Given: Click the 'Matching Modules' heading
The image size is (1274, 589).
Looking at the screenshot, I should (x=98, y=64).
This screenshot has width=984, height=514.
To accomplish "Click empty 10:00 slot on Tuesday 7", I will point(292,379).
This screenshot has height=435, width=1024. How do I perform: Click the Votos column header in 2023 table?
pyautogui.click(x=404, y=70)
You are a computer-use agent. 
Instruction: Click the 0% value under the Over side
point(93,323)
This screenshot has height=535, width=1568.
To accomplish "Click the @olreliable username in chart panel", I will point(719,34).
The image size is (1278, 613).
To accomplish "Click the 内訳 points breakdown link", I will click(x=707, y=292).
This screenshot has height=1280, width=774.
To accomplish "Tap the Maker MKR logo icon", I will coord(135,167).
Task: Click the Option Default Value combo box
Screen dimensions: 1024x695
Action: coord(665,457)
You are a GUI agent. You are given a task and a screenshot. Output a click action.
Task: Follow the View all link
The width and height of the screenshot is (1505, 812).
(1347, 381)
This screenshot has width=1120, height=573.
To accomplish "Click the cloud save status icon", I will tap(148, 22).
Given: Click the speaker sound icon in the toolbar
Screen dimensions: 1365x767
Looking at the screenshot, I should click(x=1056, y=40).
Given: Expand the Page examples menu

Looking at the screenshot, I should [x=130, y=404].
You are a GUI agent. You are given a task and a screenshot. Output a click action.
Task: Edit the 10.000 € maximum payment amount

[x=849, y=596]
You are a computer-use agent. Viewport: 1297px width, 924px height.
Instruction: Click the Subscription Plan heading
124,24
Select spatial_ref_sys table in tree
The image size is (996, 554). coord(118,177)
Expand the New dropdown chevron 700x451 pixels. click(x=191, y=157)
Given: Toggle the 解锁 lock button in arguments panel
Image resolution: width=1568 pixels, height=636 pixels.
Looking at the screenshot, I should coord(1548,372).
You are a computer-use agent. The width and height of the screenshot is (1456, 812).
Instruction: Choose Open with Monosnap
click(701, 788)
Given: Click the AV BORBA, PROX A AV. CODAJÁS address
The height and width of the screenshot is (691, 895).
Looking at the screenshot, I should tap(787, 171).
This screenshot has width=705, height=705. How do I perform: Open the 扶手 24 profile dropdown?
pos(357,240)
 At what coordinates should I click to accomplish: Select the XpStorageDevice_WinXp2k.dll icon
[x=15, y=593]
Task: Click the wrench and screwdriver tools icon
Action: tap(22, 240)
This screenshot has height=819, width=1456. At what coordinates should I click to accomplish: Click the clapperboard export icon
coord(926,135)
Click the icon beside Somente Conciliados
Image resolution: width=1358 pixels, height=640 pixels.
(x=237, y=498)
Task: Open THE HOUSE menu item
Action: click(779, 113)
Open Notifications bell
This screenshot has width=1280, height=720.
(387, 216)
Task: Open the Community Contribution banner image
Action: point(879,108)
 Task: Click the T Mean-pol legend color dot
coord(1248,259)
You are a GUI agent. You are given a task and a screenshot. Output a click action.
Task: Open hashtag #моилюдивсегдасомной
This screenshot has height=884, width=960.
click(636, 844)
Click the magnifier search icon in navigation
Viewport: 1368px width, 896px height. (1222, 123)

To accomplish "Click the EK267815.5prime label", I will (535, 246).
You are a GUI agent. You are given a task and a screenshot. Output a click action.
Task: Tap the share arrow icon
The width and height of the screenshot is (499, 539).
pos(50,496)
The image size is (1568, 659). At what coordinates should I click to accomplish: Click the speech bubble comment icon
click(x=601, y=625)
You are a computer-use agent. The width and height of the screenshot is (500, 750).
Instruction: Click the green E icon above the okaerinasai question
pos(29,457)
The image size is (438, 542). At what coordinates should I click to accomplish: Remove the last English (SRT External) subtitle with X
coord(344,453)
####################
◆ **What is required**: Say how many lines in the data include the string "computer", giving the number alone.

◆ **Response to this task**: 4